CHICAGO (CBS) -- The only way to get a driver's license in Illinois is through the mail, but with widely reported postal problems, a CBS 2 viewer wondered, "Isn't there a better way?"
CBS 2 Morning Insider Tim McNicholas shows the maddening mess that sparked her question.
"I just kind of kept checking the mail daily to see when it was going to show up," she said.
The Real ID was supposed to arrive within two weeks. The Secretary of State's website says it was mailed July 14, but she still has no ID.
"This is a pretty significant legal document," she said. "With ID fraud, I was concerned. Where is my ID? Who has it? It is kind of concerning."
CBS 2 found similar complaints online from across the country -- some about real IDs and some about regular drivers licenses lost in the mail.
Given the postal delays and lost letters CBS 2 has reported on over the past year, we wondered if there was some other option. When the Secretary of State's office told Vanna to order another Real ID, she wondered the same thing.
"I asked if there was a way, could I have it sent certified or through FedEx and that I would happily pay for that," she said.
It turns out, standard mail is the only option, not just for Illinois but for several other states we asked across the country. We found only one—Virginia—that said people can pay extra for upgraded delivery with tracking.
"These real IDs are meant to enhance security for homeland security purposes, but there's not really a secure way to ensure that they get to you," Vanna said.

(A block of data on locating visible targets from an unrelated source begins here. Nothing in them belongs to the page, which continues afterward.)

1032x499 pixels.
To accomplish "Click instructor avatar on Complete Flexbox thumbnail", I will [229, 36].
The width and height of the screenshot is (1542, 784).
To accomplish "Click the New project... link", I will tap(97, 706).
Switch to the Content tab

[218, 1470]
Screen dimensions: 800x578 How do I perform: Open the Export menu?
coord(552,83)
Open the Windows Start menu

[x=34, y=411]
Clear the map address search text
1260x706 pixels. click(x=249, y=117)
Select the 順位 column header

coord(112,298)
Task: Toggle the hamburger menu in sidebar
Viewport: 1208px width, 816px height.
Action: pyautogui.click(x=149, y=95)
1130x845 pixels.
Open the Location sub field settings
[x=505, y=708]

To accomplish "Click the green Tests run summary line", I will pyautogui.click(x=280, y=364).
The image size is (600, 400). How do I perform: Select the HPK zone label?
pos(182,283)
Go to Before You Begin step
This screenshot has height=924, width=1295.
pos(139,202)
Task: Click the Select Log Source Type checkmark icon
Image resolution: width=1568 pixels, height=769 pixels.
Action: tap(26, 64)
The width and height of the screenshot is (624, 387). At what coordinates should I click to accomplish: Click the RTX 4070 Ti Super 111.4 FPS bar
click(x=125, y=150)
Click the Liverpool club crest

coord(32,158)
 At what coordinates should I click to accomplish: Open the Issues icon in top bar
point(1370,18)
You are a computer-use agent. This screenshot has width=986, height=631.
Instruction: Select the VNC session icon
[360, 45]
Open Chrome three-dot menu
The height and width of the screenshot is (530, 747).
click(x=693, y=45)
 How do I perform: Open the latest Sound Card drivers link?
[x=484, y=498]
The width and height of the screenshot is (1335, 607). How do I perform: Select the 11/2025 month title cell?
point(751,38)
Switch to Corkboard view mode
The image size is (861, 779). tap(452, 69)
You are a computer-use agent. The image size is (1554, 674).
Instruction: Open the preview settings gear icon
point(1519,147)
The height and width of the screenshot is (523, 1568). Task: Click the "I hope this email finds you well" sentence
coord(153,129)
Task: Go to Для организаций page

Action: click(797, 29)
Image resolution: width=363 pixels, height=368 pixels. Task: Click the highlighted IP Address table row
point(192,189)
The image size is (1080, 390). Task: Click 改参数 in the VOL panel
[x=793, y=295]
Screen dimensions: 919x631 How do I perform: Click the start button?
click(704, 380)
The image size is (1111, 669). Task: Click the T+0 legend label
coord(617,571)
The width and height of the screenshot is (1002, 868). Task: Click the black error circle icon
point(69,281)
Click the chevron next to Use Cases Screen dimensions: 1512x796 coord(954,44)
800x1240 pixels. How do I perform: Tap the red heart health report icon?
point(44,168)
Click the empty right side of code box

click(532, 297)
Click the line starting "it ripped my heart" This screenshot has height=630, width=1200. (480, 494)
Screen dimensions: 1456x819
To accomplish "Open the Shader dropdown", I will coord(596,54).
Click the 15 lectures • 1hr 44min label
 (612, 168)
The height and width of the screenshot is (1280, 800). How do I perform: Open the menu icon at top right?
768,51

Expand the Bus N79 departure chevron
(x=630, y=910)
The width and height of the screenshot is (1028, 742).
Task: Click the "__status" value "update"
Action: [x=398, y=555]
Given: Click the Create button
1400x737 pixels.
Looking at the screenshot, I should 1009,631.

Vanna went as far as making a complaint with the postal service and filing a police report. And once we started asking questions, the State of Illinois made an exception and did send Vanna her Real ID via UPS.
"When I contacted CBS 2 apparently there was inquiry made," she said.
She's hoping it will finally get to her soon.
The Secretary of State used to just give licenses on the spot, but they say that creates a risk if a fraudster got ahold of the documents needed to get someone else's license. So now they mail it to your address to ensure it gets to you -- or at least they try to.